Pixel coordinate grounding data:
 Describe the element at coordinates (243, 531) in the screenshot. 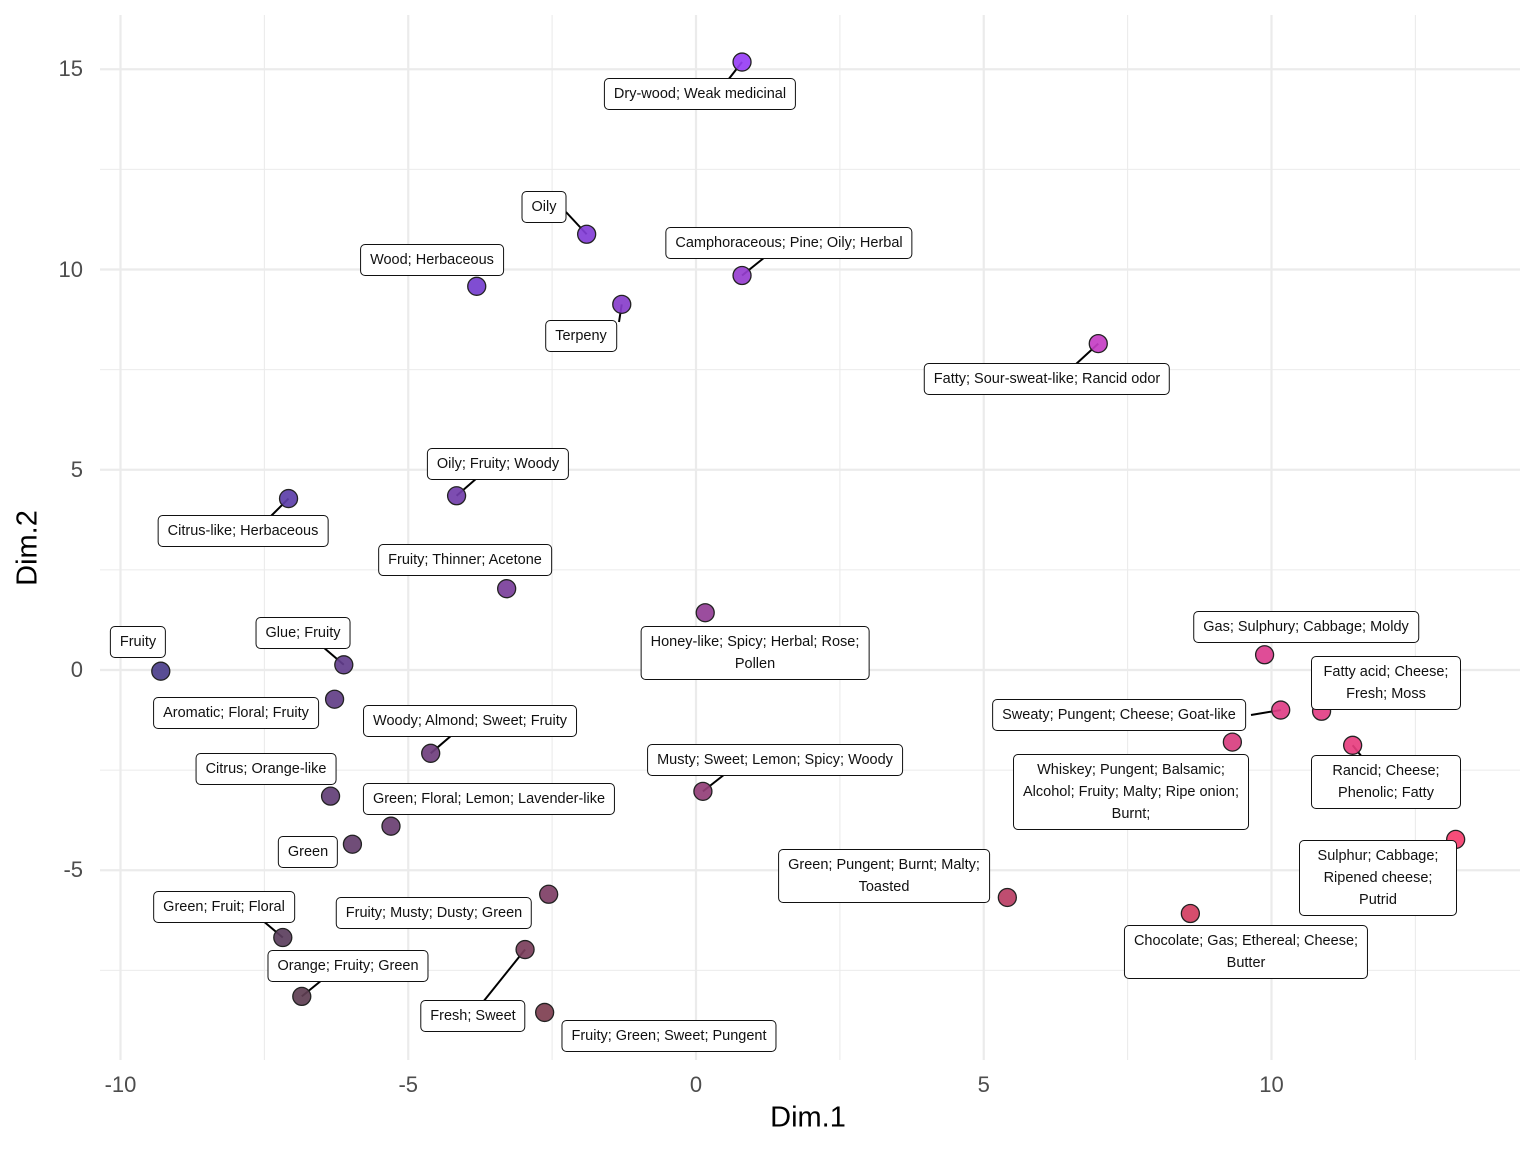

I see `point-label: Citrus-like; Herbaceous` at that location.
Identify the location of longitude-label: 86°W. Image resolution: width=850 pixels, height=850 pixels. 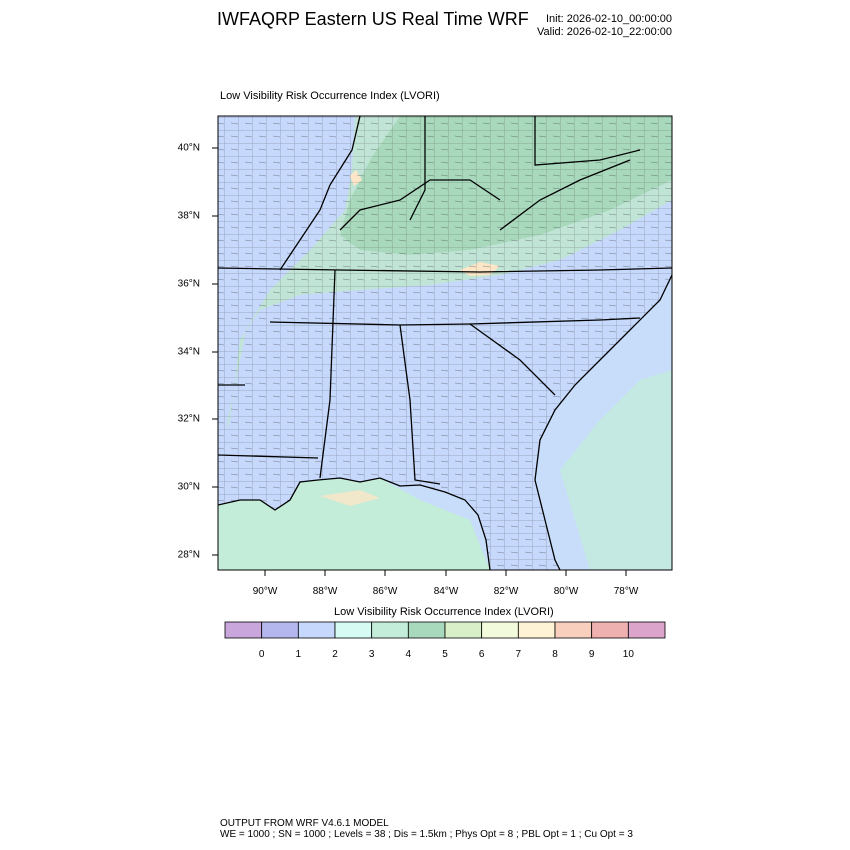
(385, 592).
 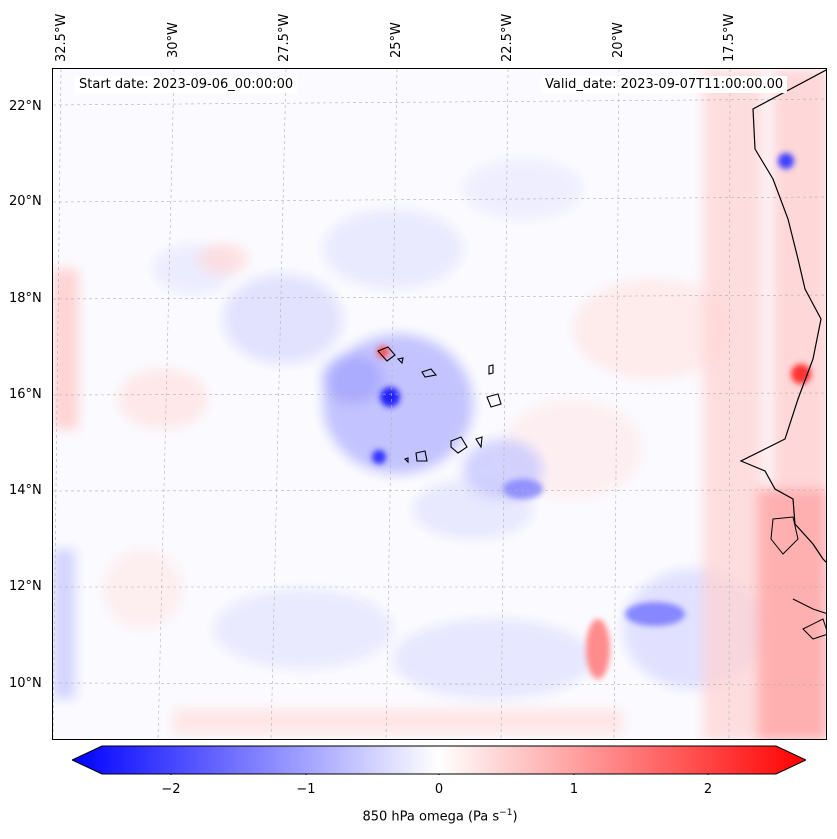 I want to click on lon-label-17.5W: 17.5°W, so click(x=730, y=38).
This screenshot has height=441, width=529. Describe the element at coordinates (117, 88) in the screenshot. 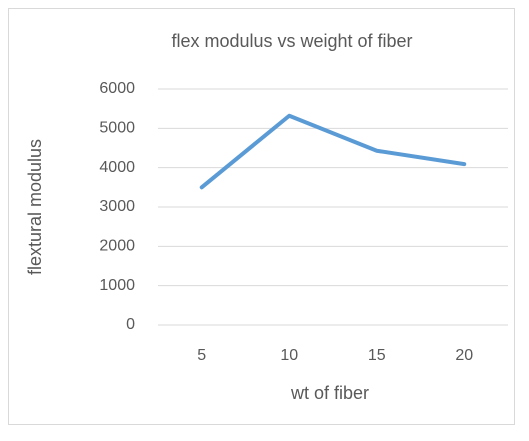

I see `y-tick-label: 6000` at that location.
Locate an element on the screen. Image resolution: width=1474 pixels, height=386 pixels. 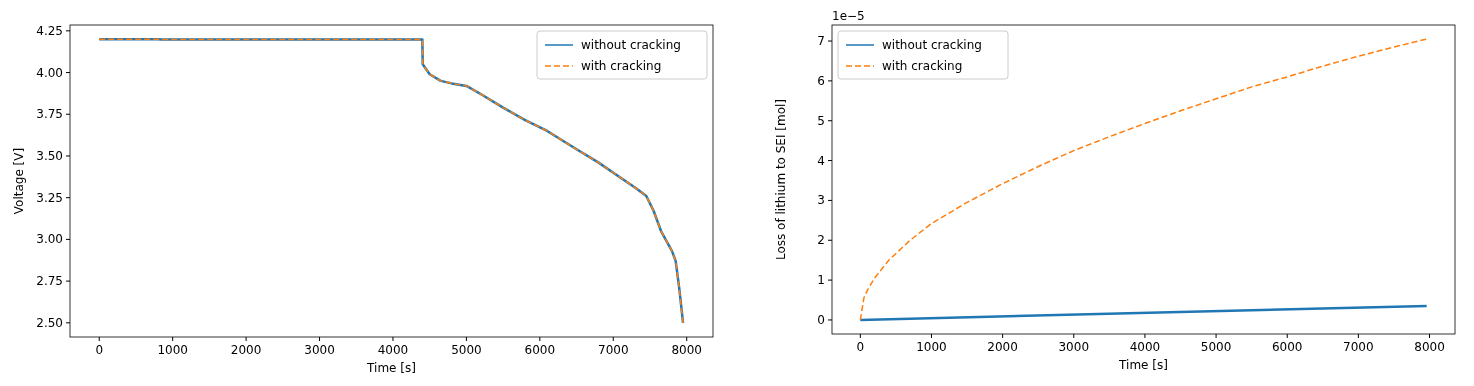
y-tick-label: 4.25 is located at coordinates (50, 30).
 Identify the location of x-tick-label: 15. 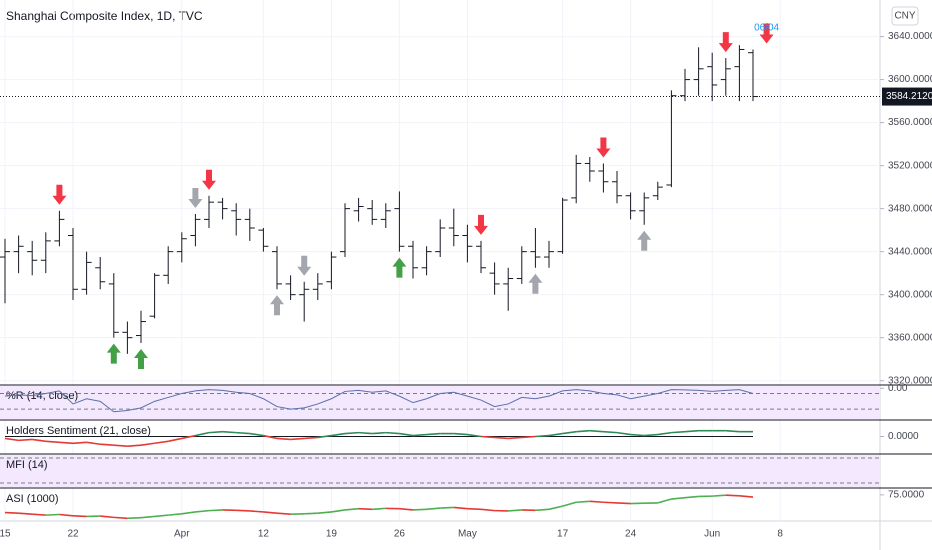
(6, 534).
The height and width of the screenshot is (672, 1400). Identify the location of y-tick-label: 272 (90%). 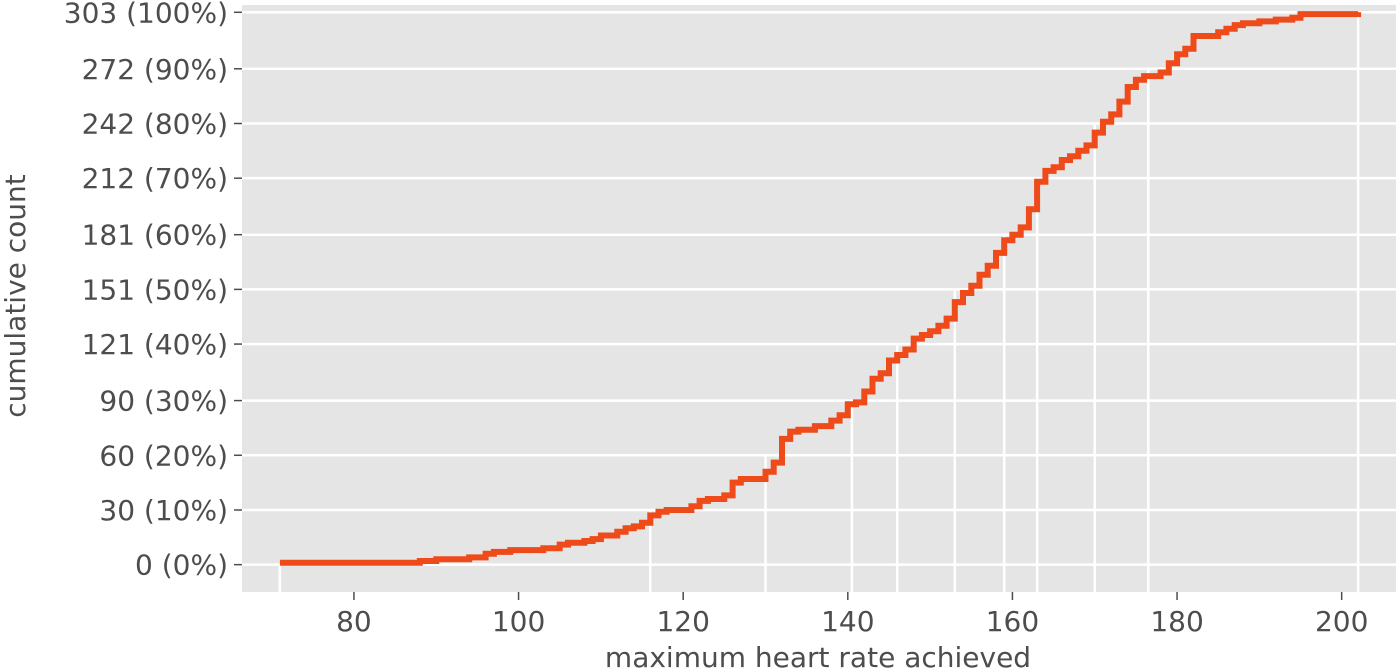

Exercise description: Reproduce all of the material above verbatim, but omit the pictures.

Written answer:
 Describe the element at coordinates (243, 531) in the screenshot. 

I see `point-label: Citrus-like; Herbaceous` at that location.
Identify the location of longitude-label: 86°W. Image resolution: width=850 pixels, height=850 pixels. 
(385, 592).
  I want to click on lon-label-17.5W: 17.5°W, so click(x=730, y=38).
This screenshot has height=441, width=529. Describe the element at coordinates (117, 88) in the screenshot. 

I see `y-tick-label: 6000` at that location.
Locate an element on the screen. Image resolution: width=1474 pixels, height=386 pixels. 
y-tick-label: 4.25 is located at coordinates (50, 30).
 Identify the location of x-tick-label: 15. 
(6, 534).
The height and width of the screenshot is (672, 1400). Identify the location of y-tick-label: 272 (90%). 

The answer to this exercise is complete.